Combine Messages

This chapter contains the following topics:

Where combine messages are used
The library's combine-message handling

Where combine messages are used

In order to conserve network bandwidth and to provide support for atomic operations, combine messages are supported. A combine message is constructed by the client's C library and consists of a number of I/O and/or connect messages packaged together into one. Let's see how they're used.

Atomic operations

Consider a case where two threads are executing the following code, trying to read from the same file descriptor:

a_thread ()
{
    char buf [BUFSIZ];

    lseek (fd, position, SEEK_SET);
    read (fd, buf, BUFSIZ);
    …
}

The first thread performs the lseek() and then gets preempted by the second thread. When the first thread resumes executing, its offset into the file will be at the end of where the second thread read from, not the position that it had lseek()'d to.

This can be solved in one of three ways:

The two threads can use a mutex to ensure that only one thread at a time is using the file descriptor.
Each thread can open the file itself, thus generating a unique file descriptor that won't be affected by any other threads.
The threads can use the readblock() function, which performs an atomic lseek() and read().

Let's look at these three methods.

Using a mutex

In the first approach, if the two threads use a mutex between themselves, the following issue arises: every read(), lseek(), and write() operation must use the mutex.
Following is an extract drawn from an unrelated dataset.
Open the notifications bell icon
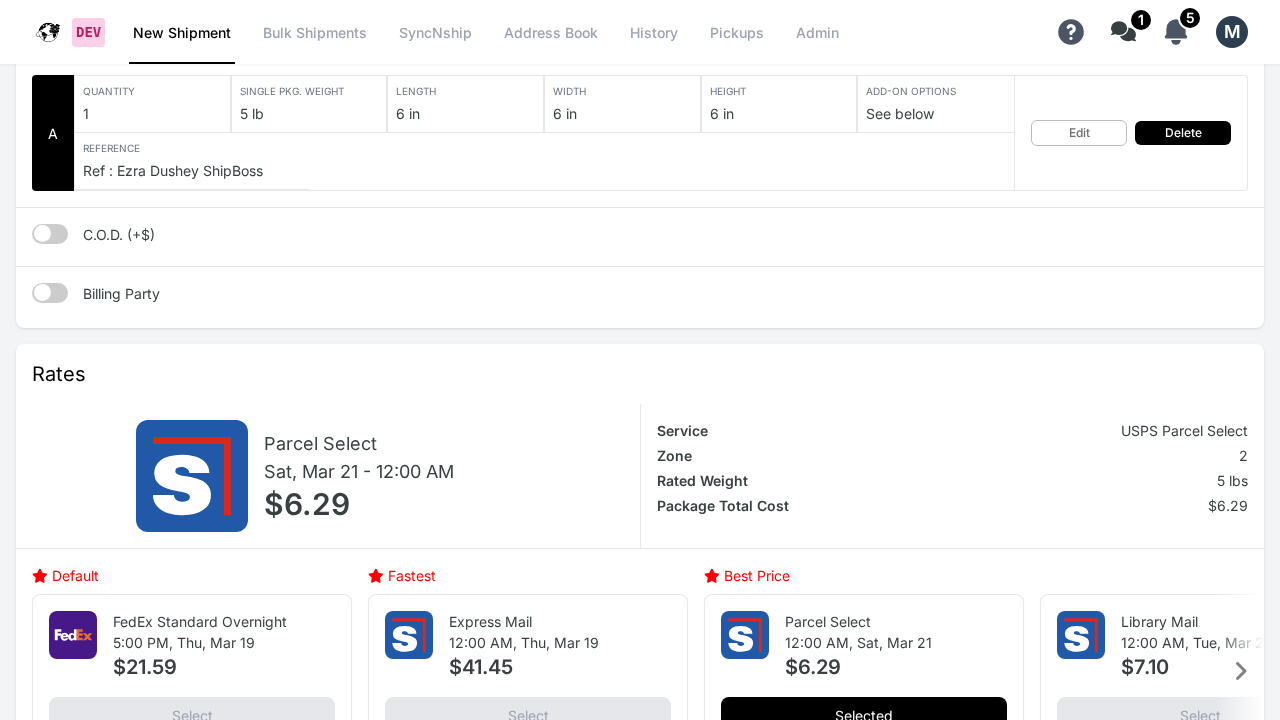 1174,33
If this practice isn't enforced, then you still have the exact same problem. For example, suppose one thread that's obeying the convention locks the mutex and does the lseek(), thinking that it's protected. However, another thread (that's not obeying the convention) can preempt it and move the offset to somewhere else. When the first thread resumes, we again encounter the problem where the offset is at a different (unexpected) location. Generally, using a mutex will be successful only in very tightly managed projects, where a code review will ensure that each and every thread's file functions obey the convention.

Per-thread files

The second approach — of using different file descriptors — is a good general-purpose solution, unless you explicitly wanted the file descriptor to be shared.

The readblock() function

In order for the readblock() function to be able to effect an atomic seek/read operation, it must ensure that the requests it sends to the resource manager will all be processed at the same time. This is done by combining the _IO_LSEEK and _IO_READ messages into one message. Thus, when the base layer performs the MsgReceive(), it will receive the entire readblock() request in one atomic message.

Bandwidth considerations

Another place where combine messages are useful is in the stat() function, which can be implemented by calling open(), fstat(), and close() in sequence.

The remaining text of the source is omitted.